WHAT IS BEING ASKED: Search the data below for the word "height" and report how many lines contain it, with no added words.

TASK INPUT:
|---|
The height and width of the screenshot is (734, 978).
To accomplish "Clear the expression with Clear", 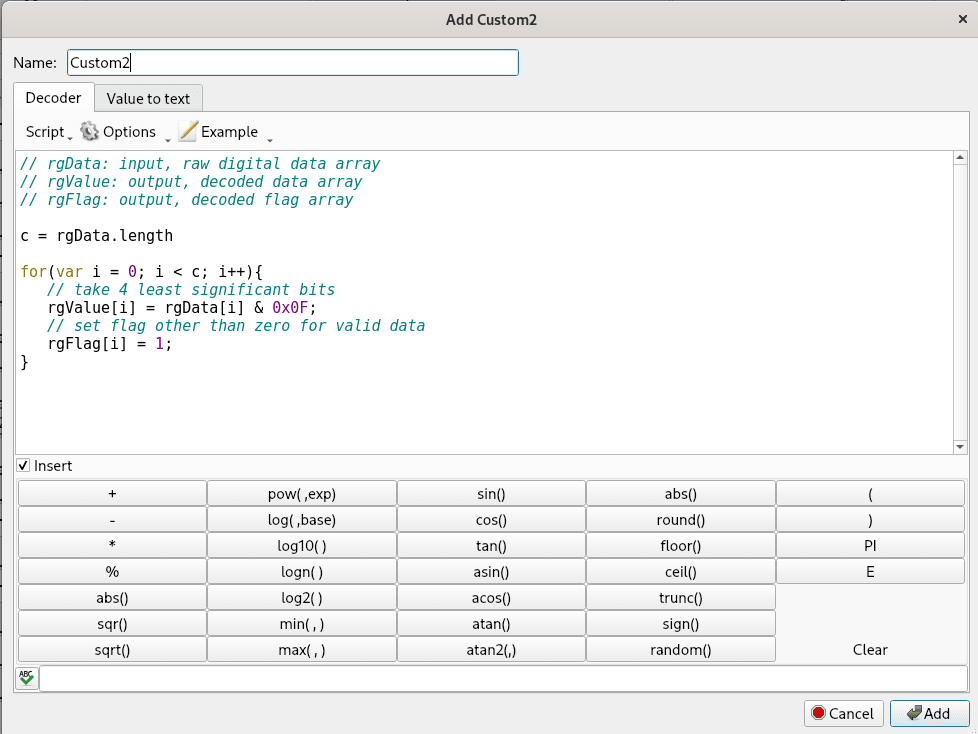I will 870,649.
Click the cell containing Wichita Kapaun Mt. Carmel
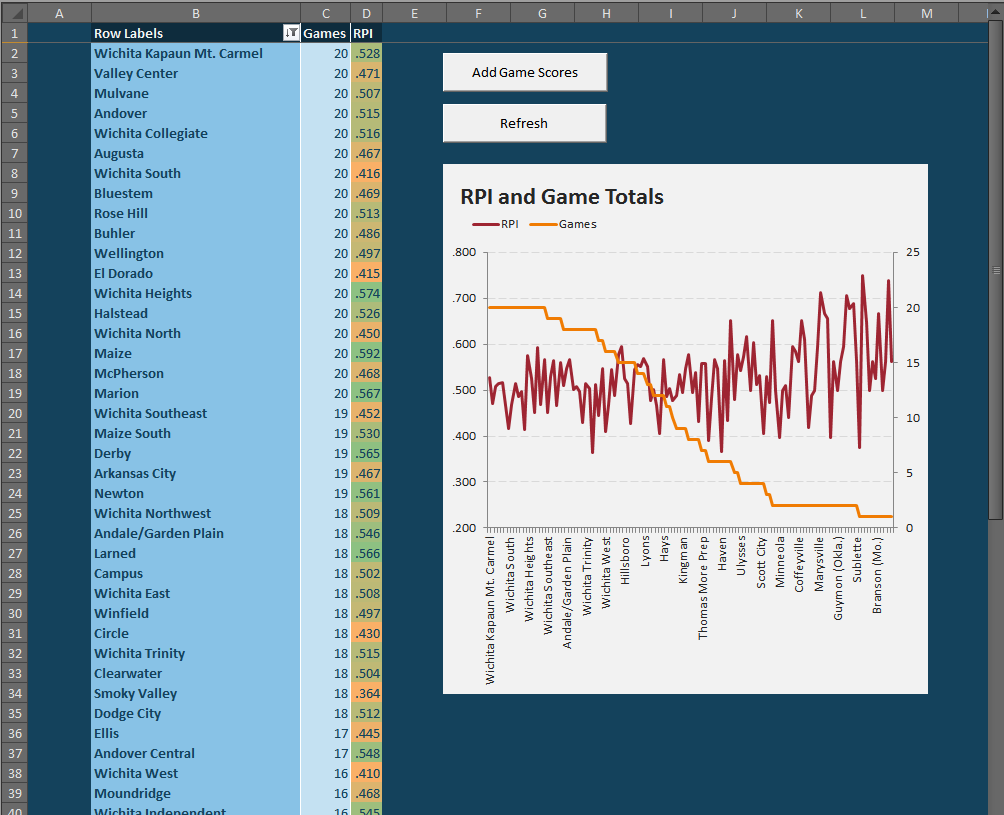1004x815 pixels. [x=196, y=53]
|---|
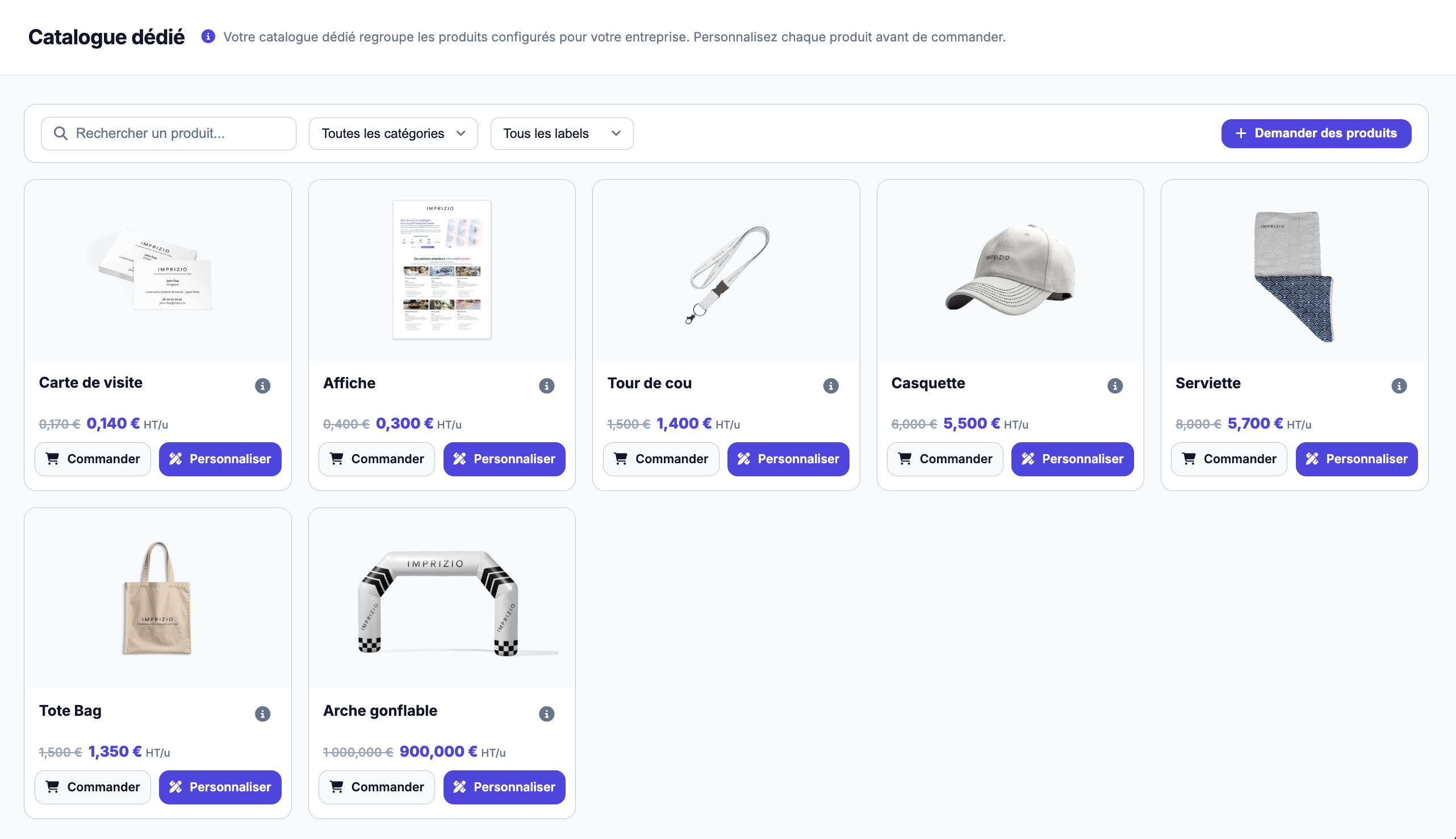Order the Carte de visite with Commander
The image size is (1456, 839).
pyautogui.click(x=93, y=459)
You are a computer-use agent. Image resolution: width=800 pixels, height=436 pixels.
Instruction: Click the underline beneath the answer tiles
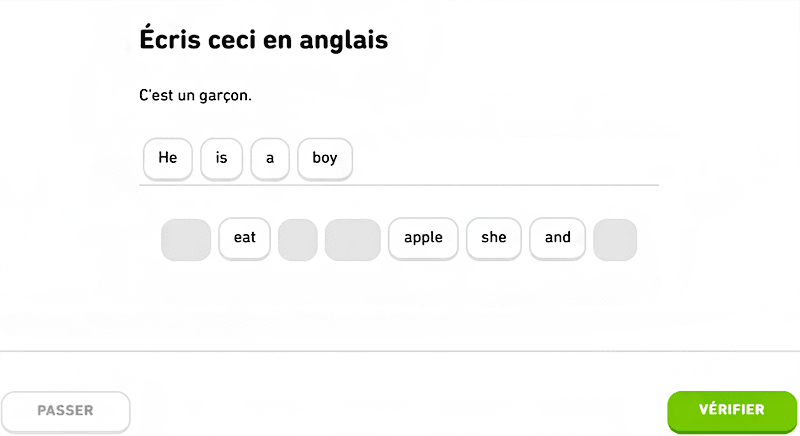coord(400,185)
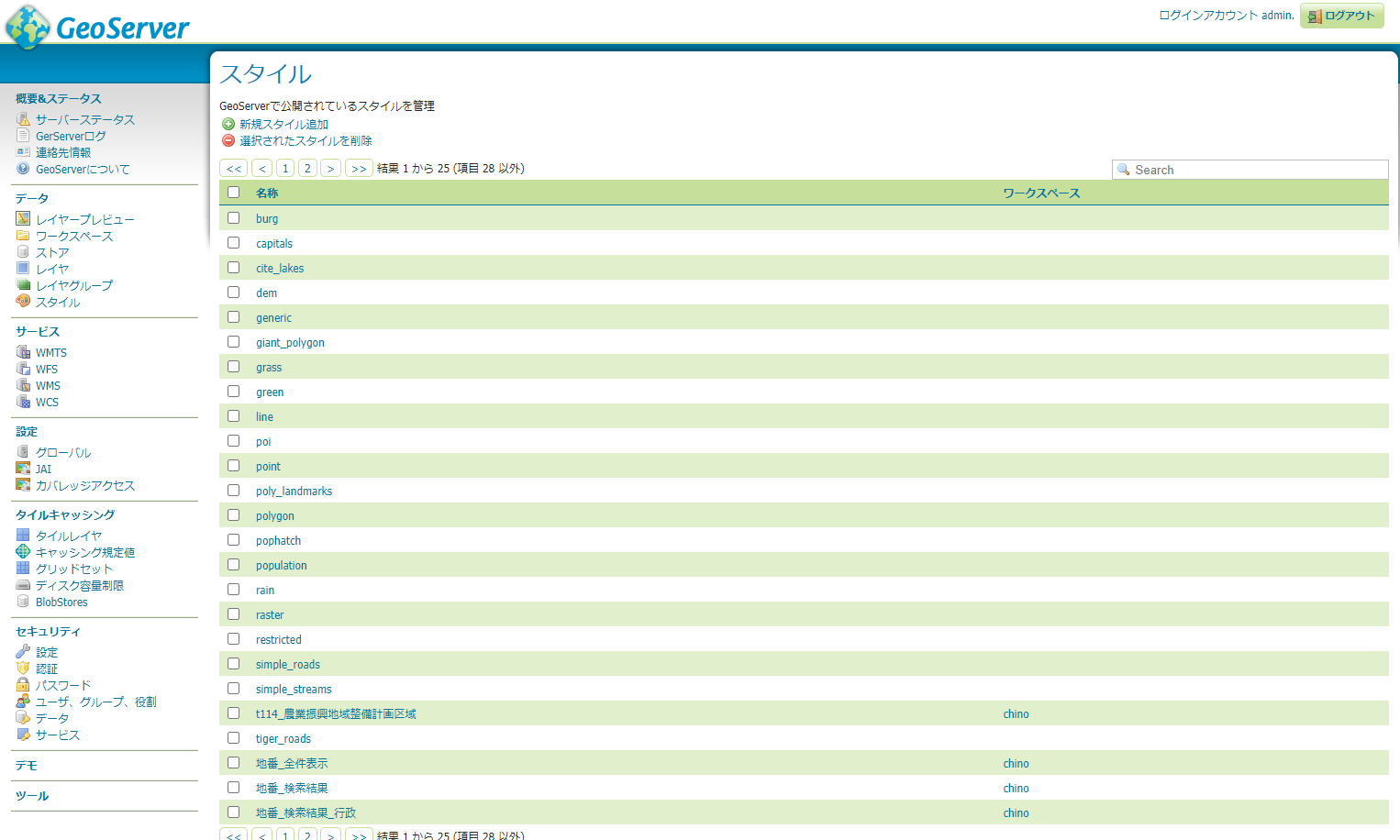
|---|
SOLUTION BELOW: 2